Alright, that’s all the fun nerdage for now, back to planning :)
One thing I got stuck on initially with epmdless was that I was using
rebar3 shell in the entrypoint script for my container. This will not work with epmdless as the epmd module vm args would need to be passed to shell and that would then freak out as it wouldnt know where to find the epmdless module. So instead try having the entrypoint script make a debug release of your erlang app and then start that in foreground mode. Then your
config/vm.args will be used and everything will work fine.
Also, remember to expose the remsh port for epmdless so you can use the remote shell. I used this for my erlang repl settings in emacs. Once you have the official examples running most of this should be fairly self explanatory.
(setq inferior-erlang-machine-options '("-env" "EPMDLESS_DIST_PORT" "18999" "-env" "EPMDLESS_REMSH_PORT" "18000" "-name" "email@example.com" "-setcookie" "cookie" "-remsh" "firstname.lastname@example.org" "-proto_dist" "epmdless_proto" "-epmd_module" "epmdless_client" "-pa" "/app/_build/default/lib/epmdless/ebin/"))
The end of last week looked at lot like this:
This was because I want sketching out ideas for the undo/redo system and I wanted a nice simple model for doing this. This is 4x4 map where tiles are represented by letters.
These tests allowed me to find small mistakes in my assumptions and to fix those in a much simpler (and less distracting) environment than doing the work in Unity.
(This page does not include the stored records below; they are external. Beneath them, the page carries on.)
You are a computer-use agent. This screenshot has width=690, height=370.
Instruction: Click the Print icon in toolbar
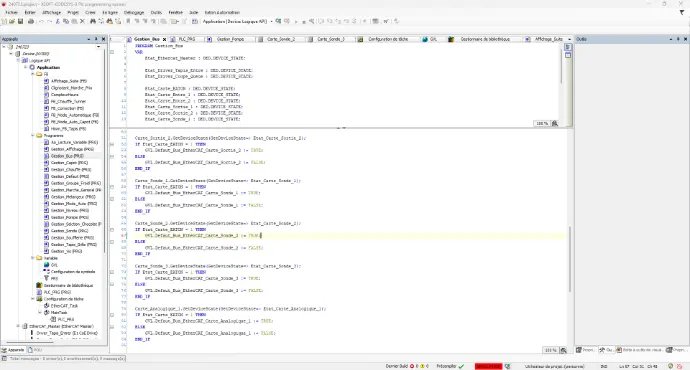(x=31, y=21)
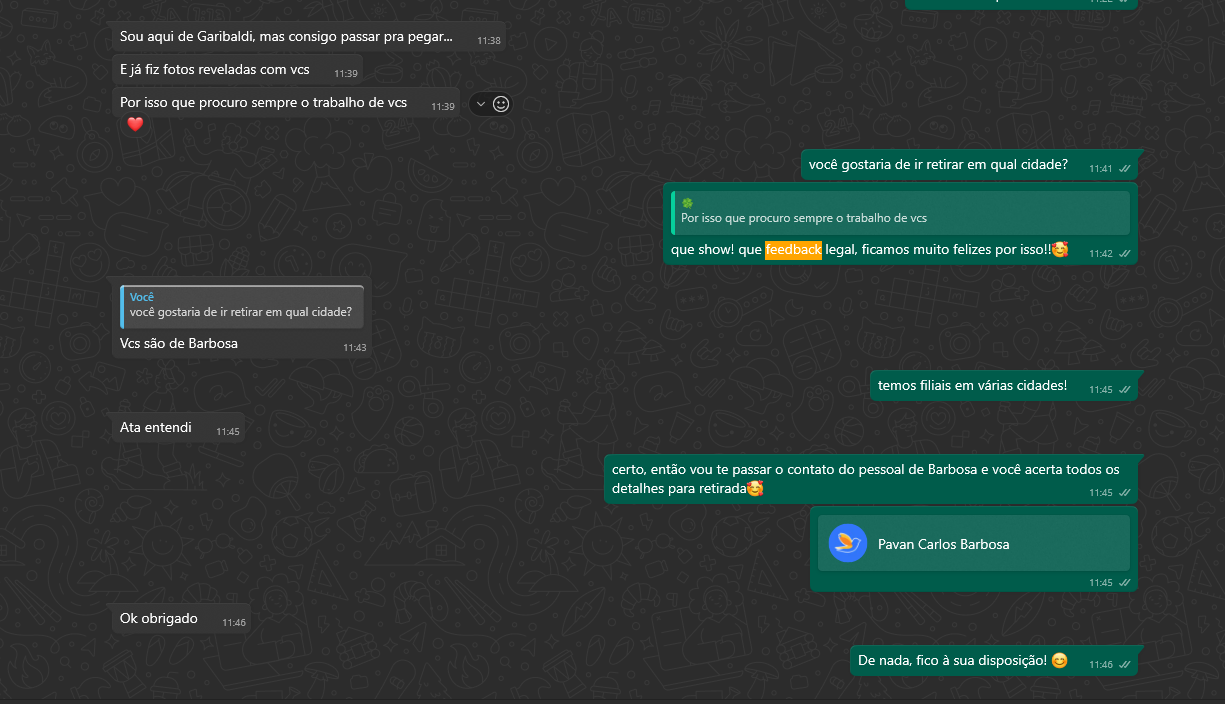Open the emoji reaction picker beside the 11:39 message
This screenshot has height=704, width=1225.
502,104
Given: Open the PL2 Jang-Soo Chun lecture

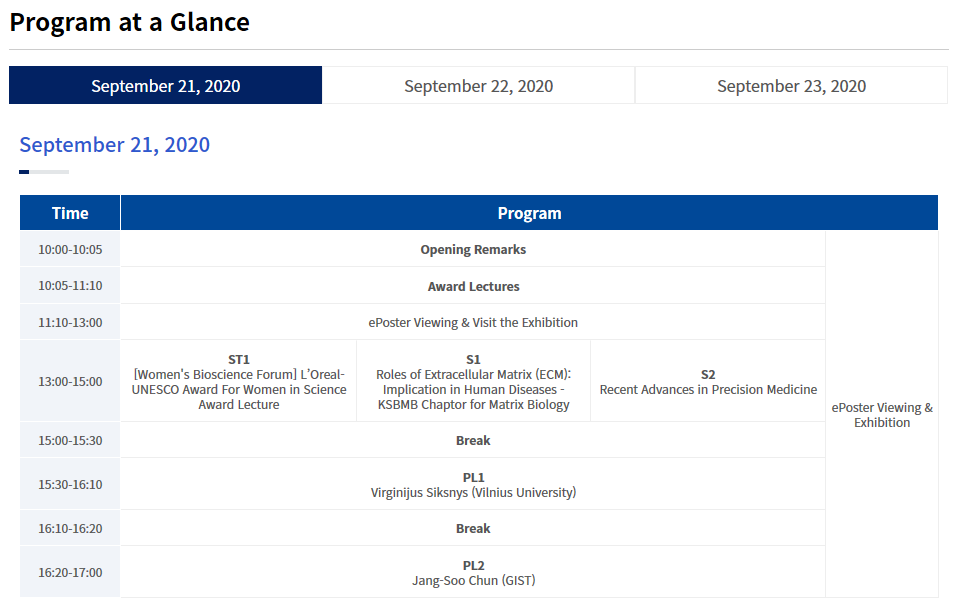Looking at the screenshot, I should [472, 573].
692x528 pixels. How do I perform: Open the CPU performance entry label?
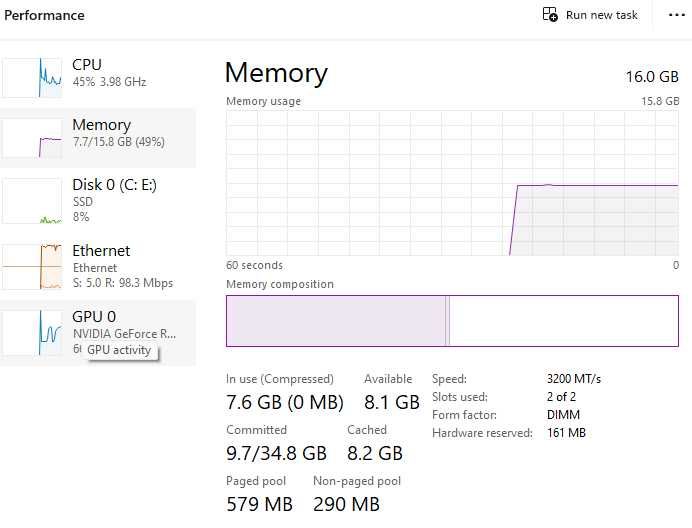pos(87,65)
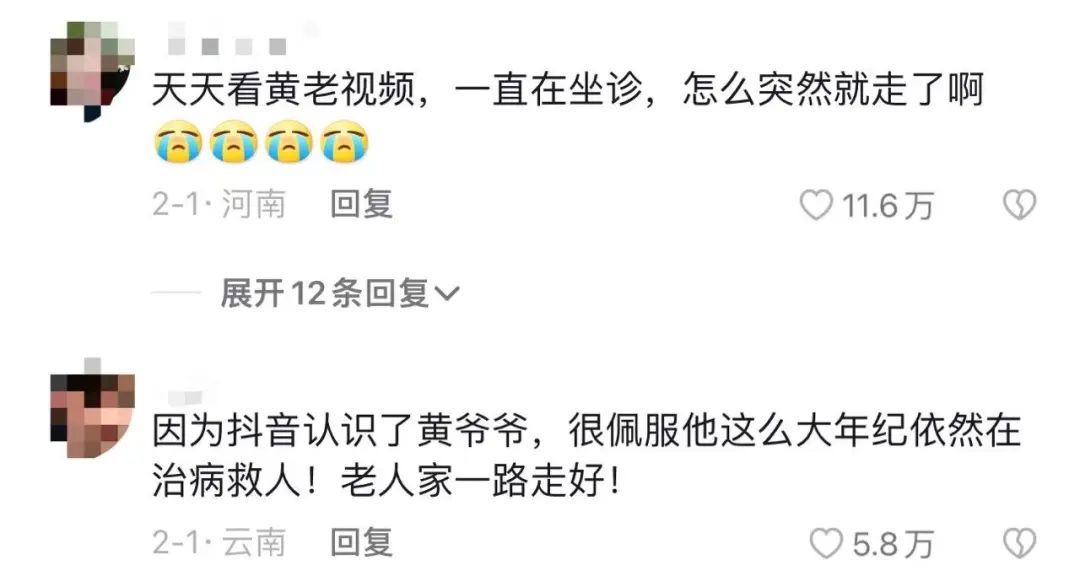
Task: Click the 2-1·云南 timestamp label
Action: click(218, 542)
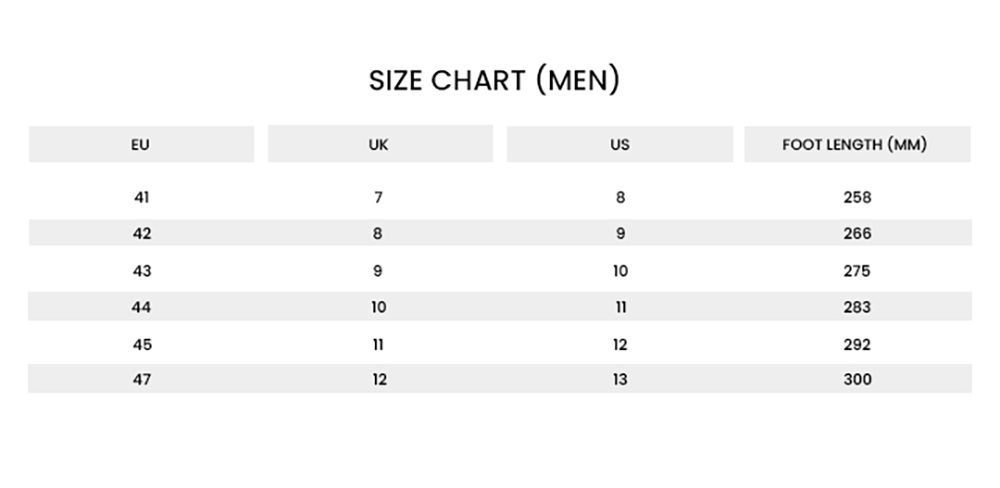Click the 275 foot length value
The height and width of the screenshot is (488, 1000).
[857, 271]
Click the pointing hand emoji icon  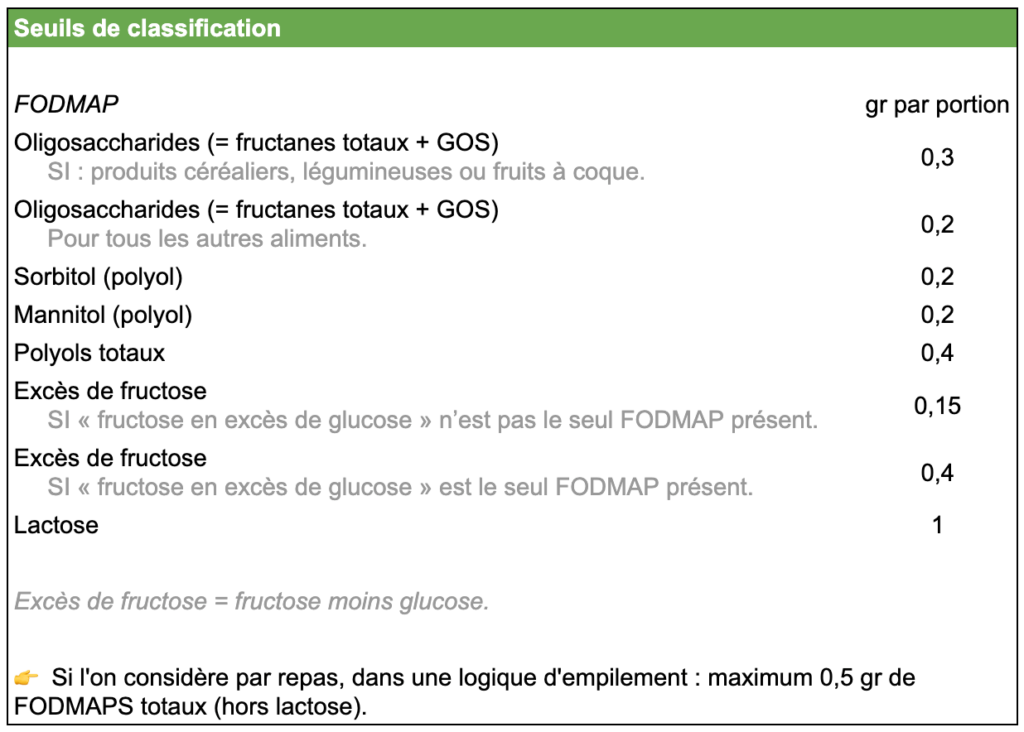click(26, 678)
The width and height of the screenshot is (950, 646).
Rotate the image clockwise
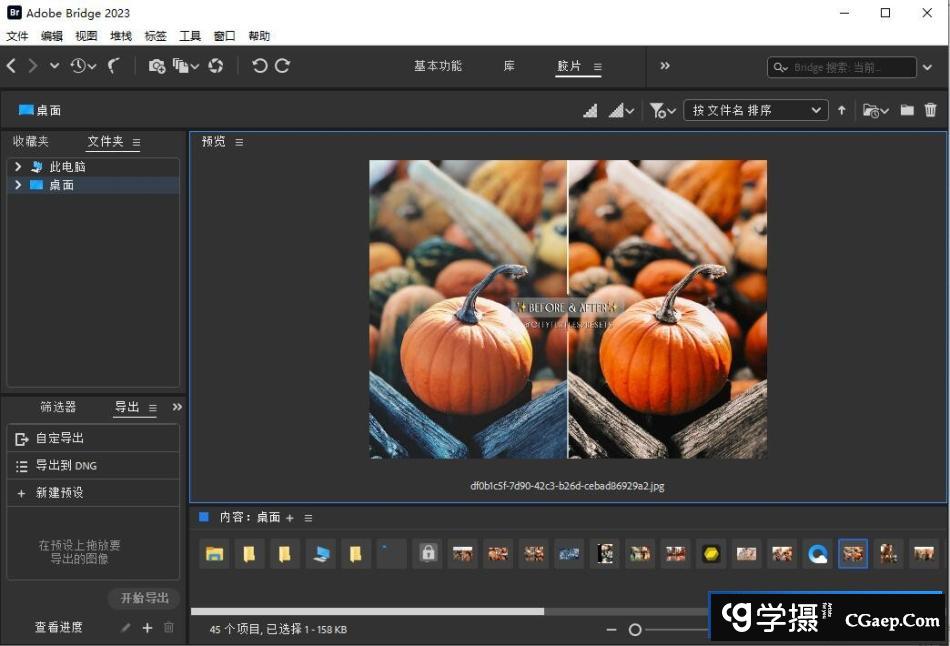[x=282, y=66]
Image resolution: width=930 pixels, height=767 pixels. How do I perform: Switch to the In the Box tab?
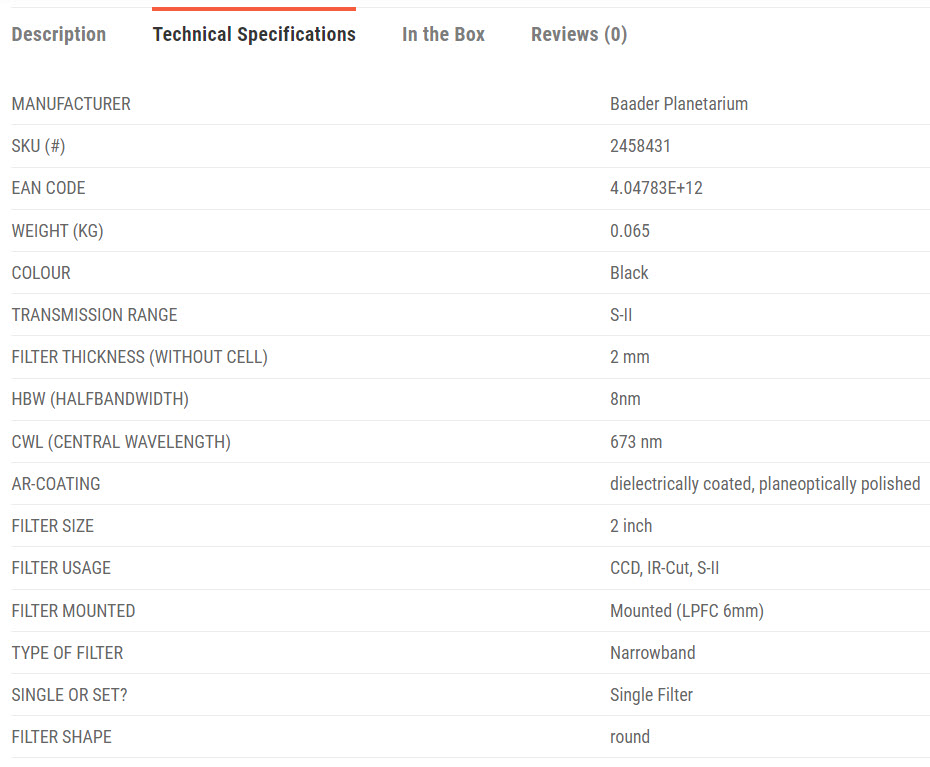443,34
It was made it trivial to test out how I want to resolve the conflict between needed to apply changes immediately and needing to apply changes in the same order on all clients to get the right result.
I was using lisp for this as it’s where I’m most comfortable and also because the ease of recompiling smaller chunks of code just makes for nice fast iteration times.
Since then I’ve been looking at fog of war but that has mainly been prep for the planning sessions that will take place when Ree is well. So nothing to show there is it mainly amounts to lots of pages of my notebook being covered in scribbles :)
For now, that’s the update.
Keep an eye out for more news coming soon!